Art and commerce: A health center in Cochise County serves patients from both Arizona and Sonora, a recognition that the Douglas and Agua Prieta communities often move across the border, as do infectious diseases, the El Paso Times’ Martha Pskowski reports. Elsewhere in the borderlands, people barred from asylum in the U.S. make traditional art as they wait for help, KJZZ’s Kendal Blust writes.
Weed can’t grow everywhere: In anticipation of the state’s marijuana social equity license lottery drawing, the City of Tucson initiated the process of setting up zoning rules for new social equity dispensaries, the Arizona Daily Star’s Nicole Ludden reports.

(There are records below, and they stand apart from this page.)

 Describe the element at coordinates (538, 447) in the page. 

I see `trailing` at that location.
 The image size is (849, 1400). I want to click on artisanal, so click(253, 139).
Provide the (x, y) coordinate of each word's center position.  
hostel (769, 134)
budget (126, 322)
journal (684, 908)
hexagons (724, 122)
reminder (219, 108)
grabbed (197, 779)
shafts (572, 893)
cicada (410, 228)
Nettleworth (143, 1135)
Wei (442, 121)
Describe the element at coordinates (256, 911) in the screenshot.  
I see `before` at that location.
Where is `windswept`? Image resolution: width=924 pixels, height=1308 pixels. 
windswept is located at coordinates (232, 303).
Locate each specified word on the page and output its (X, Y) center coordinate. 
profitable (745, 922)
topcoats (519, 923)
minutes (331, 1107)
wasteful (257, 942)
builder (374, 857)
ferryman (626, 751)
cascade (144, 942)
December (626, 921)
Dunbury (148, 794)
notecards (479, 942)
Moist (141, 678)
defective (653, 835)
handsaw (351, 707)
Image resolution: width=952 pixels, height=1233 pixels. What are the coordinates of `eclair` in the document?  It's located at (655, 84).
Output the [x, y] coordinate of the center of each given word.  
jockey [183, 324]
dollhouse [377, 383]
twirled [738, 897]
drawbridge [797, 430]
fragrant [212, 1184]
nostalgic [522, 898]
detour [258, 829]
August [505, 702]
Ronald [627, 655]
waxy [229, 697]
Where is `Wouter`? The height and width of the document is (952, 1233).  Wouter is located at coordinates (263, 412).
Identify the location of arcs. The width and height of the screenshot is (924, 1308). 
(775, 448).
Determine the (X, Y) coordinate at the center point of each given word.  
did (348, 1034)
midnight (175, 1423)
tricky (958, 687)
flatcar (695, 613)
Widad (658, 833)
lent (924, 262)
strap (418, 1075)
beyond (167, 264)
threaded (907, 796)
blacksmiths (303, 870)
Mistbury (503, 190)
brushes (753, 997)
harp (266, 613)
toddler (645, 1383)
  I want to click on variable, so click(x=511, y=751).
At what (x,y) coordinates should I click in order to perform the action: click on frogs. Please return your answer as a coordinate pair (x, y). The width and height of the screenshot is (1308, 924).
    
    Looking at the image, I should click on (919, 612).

Everyone should carry Narcan: Fire stations in Nogales will now carry naloxone that community members can come pick up free of charge, the Nogales International’s Angela Gervasi reports. Naloxone can reverse an opioid overdose, and its accessibility is especially important as overdoses increase across the state in the past couple years.
We actually did have questions about javelinas: And those questions are now answered, thankfully. (They’re not pigs, they kinda stink and you should leave them alone.)
A bill from Fountain Hills Republican Rep. John Kavanagh would create an online database of mugshots and information about undocumented immigrants who commit crimes in Arizona.
House Bill 2326, which awaits a vote from the full Senate, calls on the Arizona Criminal Justice Commission to set up the website and would require courts to report to it with information about the undocumented person’s crime, name, photo, date of conviction, height and weight.
Opponents of the bill say it stokes fear of immigrants and encourages racial profiling, the Republic’s Javier Arce reports. Kavanagh told Arce the point of the bill was to “let people see how much crime (undocumented) immigrants are committing.”
We went this whole week without using the bottom of our email to make fun of Kari Lake — and to celebrate that achievement, we’re making fun of Kari Lake.
Not that her basic lack of knowledge of how government works, or her brand new fondness of guns, or her history of supporting President Barack Obama and other Democrats seem to bother her base of loyal supporters — as long as she smashes TVs and calls reporters names, she’s gonna be the frontrunner!